Sidang kali ini menghadirkan tiga bos perusahaan sawit sebagai saksi, yaitu Datuk H Ramli Sutanegara (PT SAML), Desak K Kutha Agustini (PT BAM), dan Raden Laurencius Johny Widyotomo (PT FAL).

Pengakuan Bos Perkebunan Sawit

Dalam persidangan Kamis 20 Februari 2025, dua saksi utama, Raden Laurencius Johny Widyotomo dan Datuk H Ramli Sutanegara, mengaku baru mengetahui bahwa perusahaan mereka telah masuk ke lahan konsesi PT NKI seluas 1.500 hektare pada tahun 2024.
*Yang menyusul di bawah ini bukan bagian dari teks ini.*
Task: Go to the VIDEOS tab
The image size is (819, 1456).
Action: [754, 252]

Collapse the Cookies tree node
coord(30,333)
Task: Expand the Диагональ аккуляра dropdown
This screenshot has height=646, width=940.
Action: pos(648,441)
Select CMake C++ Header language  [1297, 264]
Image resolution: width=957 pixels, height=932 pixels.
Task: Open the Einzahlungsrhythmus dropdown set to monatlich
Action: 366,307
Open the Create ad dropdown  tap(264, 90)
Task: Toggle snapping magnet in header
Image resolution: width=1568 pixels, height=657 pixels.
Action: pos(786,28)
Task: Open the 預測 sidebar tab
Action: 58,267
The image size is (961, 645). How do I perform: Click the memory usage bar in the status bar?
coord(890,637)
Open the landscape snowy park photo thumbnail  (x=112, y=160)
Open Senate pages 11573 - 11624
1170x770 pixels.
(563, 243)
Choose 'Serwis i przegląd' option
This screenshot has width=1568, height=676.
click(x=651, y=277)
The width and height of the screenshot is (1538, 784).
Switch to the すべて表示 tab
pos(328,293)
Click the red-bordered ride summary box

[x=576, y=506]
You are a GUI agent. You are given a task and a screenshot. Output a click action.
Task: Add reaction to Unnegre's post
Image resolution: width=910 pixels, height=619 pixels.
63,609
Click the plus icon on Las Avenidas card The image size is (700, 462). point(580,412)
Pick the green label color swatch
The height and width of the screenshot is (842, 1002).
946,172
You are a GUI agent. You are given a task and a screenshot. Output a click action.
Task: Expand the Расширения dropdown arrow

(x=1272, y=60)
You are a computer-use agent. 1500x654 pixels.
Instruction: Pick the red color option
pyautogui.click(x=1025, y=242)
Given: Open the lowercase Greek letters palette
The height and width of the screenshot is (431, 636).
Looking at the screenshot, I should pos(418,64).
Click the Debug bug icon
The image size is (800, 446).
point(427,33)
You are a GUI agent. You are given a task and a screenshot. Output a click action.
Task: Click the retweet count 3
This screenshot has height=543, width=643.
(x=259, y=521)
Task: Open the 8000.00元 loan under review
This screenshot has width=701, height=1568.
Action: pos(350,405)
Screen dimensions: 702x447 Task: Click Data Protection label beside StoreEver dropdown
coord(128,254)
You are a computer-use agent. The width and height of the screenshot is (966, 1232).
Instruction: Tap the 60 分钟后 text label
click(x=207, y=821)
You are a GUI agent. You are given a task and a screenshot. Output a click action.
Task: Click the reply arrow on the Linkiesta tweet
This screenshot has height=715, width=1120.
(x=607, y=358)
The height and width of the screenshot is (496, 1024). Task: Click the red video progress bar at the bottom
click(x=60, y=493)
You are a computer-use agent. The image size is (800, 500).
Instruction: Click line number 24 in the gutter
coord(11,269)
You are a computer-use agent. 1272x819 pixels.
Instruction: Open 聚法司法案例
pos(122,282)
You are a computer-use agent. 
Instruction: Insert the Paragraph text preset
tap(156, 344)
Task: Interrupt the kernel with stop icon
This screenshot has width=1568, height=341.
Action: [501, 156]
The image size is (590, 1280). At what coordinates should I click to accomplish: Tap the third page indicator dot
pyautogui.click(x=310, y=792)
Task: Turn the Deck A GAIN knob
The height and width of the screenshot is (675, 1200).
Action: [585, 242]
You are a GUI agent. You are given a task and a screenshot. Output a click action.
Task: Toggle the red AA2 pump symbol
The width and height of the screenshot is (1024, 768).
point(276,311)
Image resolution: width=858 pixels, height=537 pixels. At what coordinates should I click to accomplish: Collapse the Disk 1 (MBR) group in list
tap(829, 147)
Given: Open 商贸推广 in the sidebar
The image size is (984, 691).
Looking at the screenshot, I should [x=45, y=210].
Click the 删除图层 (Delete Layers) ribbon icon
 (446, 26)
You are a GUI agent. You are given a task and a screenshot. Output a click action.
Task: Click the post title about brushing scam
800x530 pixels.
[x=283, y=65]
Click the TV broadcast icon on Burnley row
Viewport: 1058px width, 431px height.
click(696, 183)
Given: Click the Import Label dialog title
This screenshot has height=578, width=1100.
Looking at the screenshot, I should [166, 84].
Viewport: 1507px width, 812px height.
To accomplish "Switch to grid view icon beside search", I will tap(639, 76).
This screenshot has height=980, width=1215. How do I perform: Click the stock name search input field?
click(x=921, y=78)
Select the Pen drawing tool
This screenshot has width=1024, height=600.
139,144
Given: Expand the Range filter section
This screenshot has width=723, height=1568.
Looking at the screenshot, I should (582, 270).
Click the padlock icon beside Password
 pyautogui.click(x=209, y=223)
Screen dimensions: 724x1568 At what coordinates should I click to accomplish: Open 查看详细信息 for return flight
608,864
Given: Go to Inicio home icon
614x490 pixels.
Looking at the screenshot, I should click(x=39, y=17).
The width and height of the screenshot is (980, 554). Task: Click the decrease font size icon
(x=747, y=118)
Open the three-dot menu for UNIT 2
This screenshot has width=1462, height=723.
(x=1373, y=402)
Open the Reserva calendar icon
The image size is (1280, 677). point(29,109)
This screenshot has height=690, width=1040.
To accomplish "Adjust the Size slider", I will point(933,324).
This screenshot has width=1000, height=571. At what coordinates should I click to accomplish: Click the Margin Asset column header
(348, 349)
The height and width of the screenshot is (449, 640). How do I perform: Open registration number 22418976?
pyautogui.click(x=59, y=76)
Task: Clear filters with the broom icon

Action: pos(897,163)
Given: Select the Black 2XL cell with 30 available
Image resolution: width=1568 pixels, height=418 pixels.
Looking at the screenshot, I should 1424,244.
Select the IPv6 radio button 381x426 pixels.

BACA JUGA:Pakar Menilai Tata Kelola dan Manajemen Risiko jadi Tantangan Danantara

Menurut kesaksian dua bos besar perusahaan tersebut, mereka berani ekspansi lahan perkebunan sawit dilakukan berdasarkan hasil kajian dari Balai Pemantapan Kawasan Hutan (BPKH). 

“Saat mengajukan izin pada 2023, lahan tersebut tidak masuk dalam konsesi PT NKI. Kami baru mengetahui statusnya setelah 2024,” ujar Datuk Ramli, seperti dikutip dari Babel Pos (Grup Belitong Ekspres).

Sementara itu, Raden Laurencius Johny Widyotomo, perwakilan PT FAL, mengungkapkan, investasi perkebunan sawit seluas 824 hektare yang dilakukan perusahaannya berawal dari tawaran Kepala Desa Subariat. Tawaran ini awalnya menarik minat tiga perusahaan, yakni PT FAL, PT THEP dan CV NIKO.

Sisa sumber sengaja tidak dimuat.